2013 marks the first year that ULI Columbus has produced this Real Estate Trends report, but hopes that it can provide a more detailed look at the Central Ohio market compared to other regional reports.

“The local analysis better pinpoints where the region’s opportunities and challenges are and what our real estate leaders, many of who are active here and on a national level, are seeing for 2013 and beyond,” said Kim.

Ohio´s distressed homes inventory continues to shrink, a trend real estate professionals expect to continue.

Dayton, Ohio will see its home prices increase 4 percent in 2013, and Cincinnati by 3.7 percent, according to Clear Capital, a real estate data company.

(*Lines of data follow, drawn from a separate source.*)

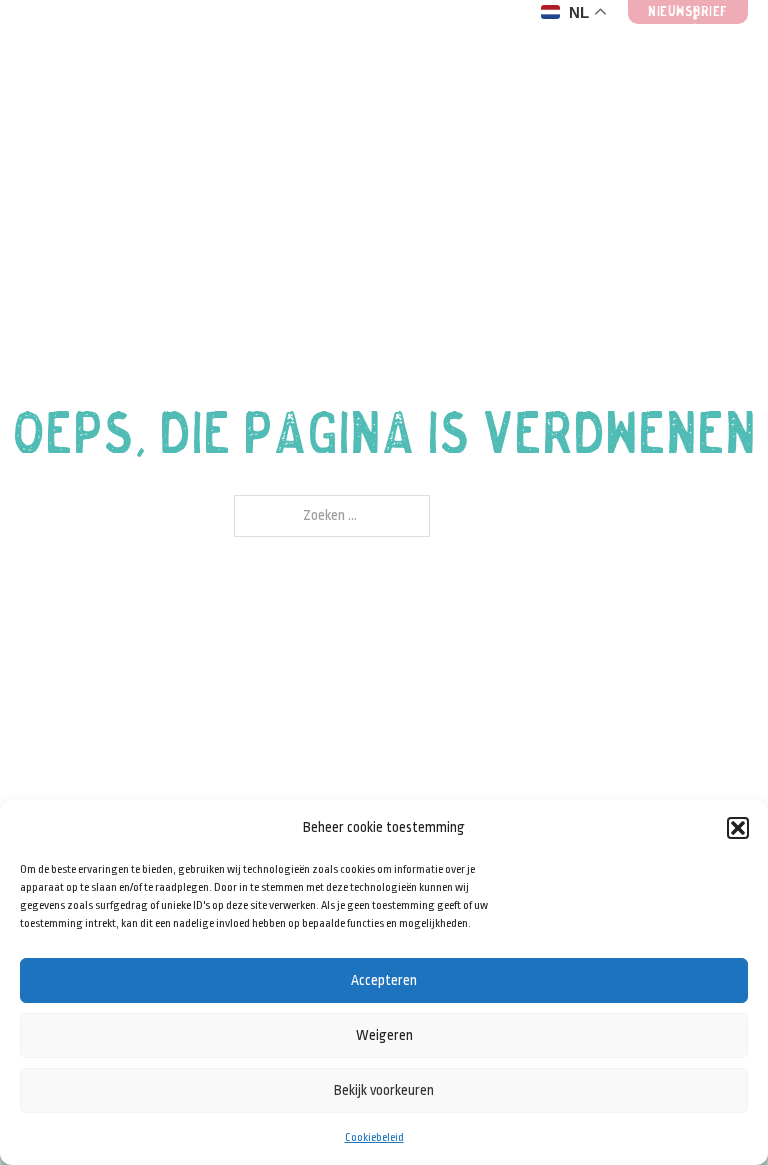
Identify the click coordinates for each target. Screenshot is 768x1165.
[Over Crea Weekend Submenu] (675, 41)
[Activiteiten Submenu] (394, 41)
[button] (738, 828)
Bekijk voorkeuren (384, 1090)
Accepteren (384, 980)
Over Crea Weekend (603, 41)
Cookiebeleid (374, 1137)
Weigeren (384, 1035)
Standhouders (105, 41)
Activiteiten (303, 41)
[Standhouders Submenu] (208, 41)
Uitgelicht (480, 41)
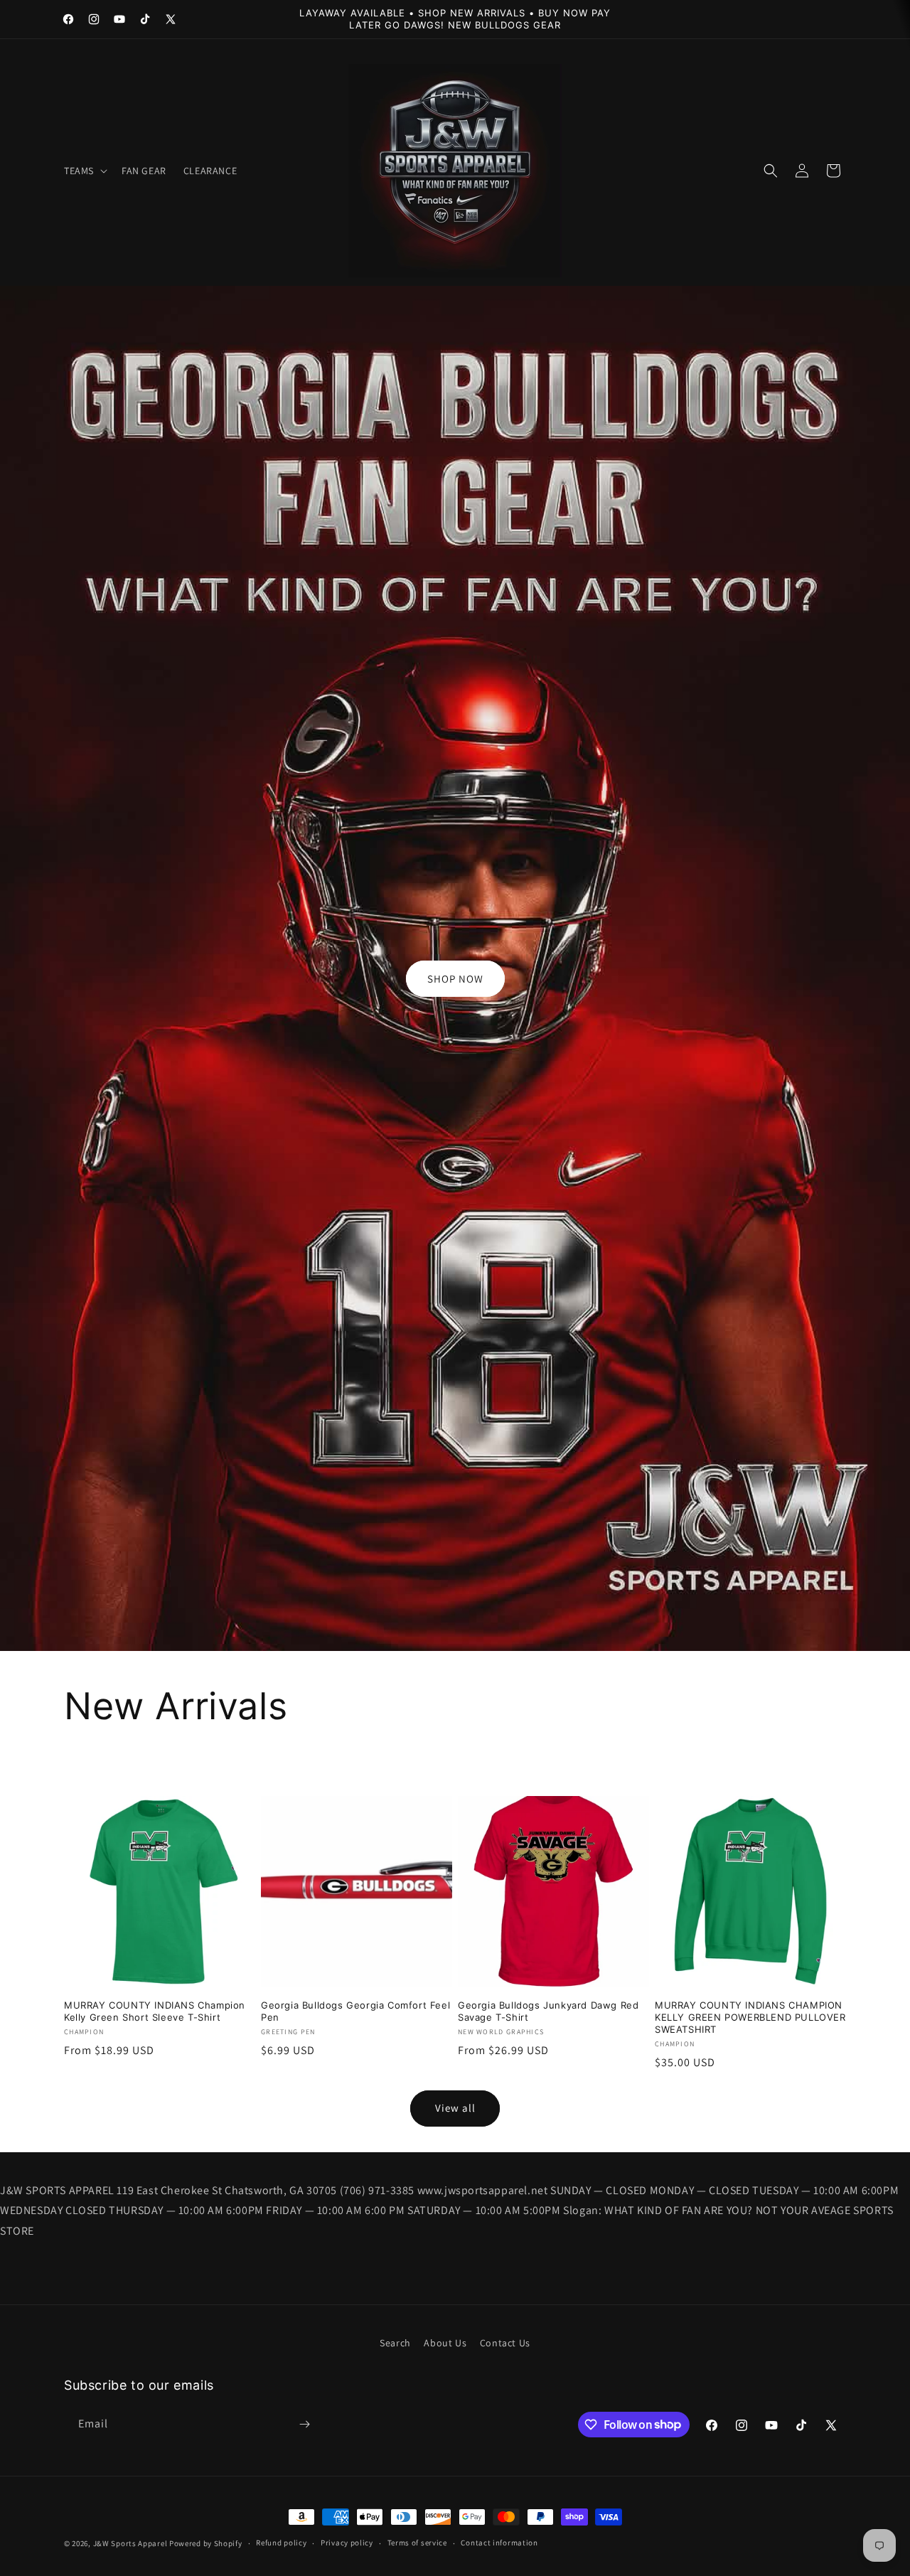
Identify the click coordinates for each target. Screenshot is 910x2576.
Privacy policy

An article in Cleveland Heights Patch (¨Real Estate Experts Forecast Improved Market for Sellers¨ reports that the foreclosure rate is slowing in Ohio. “Buyers are getting reasonable prices and if they’ve been protecting their credit, they’re getting very reasonable interest rates,” said Carl DeMusz, CEO of the Northern Ohio Regional Multiple Listing Service.

“It’s a perfect time to buy,” added Thomas Bier, senior fellow at the Maxine Goodman Levin College of Urban Affairs. “There’s a lot to look at.”

The article continued, ¨but the market can’t be ´painted with a broad brush,´ said Howard W. Hanna, president of Howard Hanna Real Estate Services. ´All real estate is local, and it can be as local as street by street. There are a lot of neighborhoods that weren’t affected by foreclosures. Homes in those areas aren’t selling for bargain-basement prices.´

¨That message is sometimes lost in the media hullaballoo about the buyer’s market, said ReMax Traditions realtor Judy Makaryk-Rosen. ´Buyers are coming with an attitude of entitlement.´¨

Meanwhile, with nearly 25 percent of Ohio homeowners underwater on their mortgages, U.S. Sen. Sherrod Brown (D-OH) recently unveiled a plan to improve the housing market by addressing “short sale” transactions. Short sales are real estate transactions that must be approved by the bank because the seller owes more on his/her mortgage than the proposed sale price.

Brown’s bipartisan legislation addresses the lengthy closing process that often comes with a short sale—which can last months—by requiring banks to respond in a timely manner when prospective buyers are attempting to purchase such homes. Brown released information on the percentage of Ohio homeowners who owe more on their mortgage than their property is currently worth.

“Ohio families are tired of being stuck in limbo,” Brown said. “If we’re going to fully recover from the housing crisis, we need to make it easier for qualified candidates to purchase homes. This commonsense legislation helps prospective home buyers and distressed homeowners alike—rebuilding our neighborhoods and jump-starting economic growth.”

In other Ohio real estate news, in late March, 2013, the Ohio Housing Finance Agency (OHFA) Board approved more than $11.4 million for affordable housing properties in Dayton and Cincinnati. A permanent supportive housing property for formerly homeless individuals, the Commons at Third was awarded $1 million in Housing Tax Credits (HTCs) and $500,000 in Housing Development Assistance Program (HDAP) funds from OHFA to construct the community.

During the meeting, the Board approved $10.5 million in Multifamily Bonds for the new construction of Catherine Booth Residence in Cincinnati, Hamilton County. Multifamily Housing Bonds are tax-exempt revenue bonds designed to lower the costs of borrowing for housing developers. The program provides financial assistance for the development and rehabilitation of affordable housing.

Once construction is completed, Catherine Booth Residence will feature 96 one-bedroom units in a three-story building for seniors. Unit amenities will include a dishwasher, microwave and intercom. On-site services will include a community room, laundry facility, computer room with future services including a convenience store, game room and library.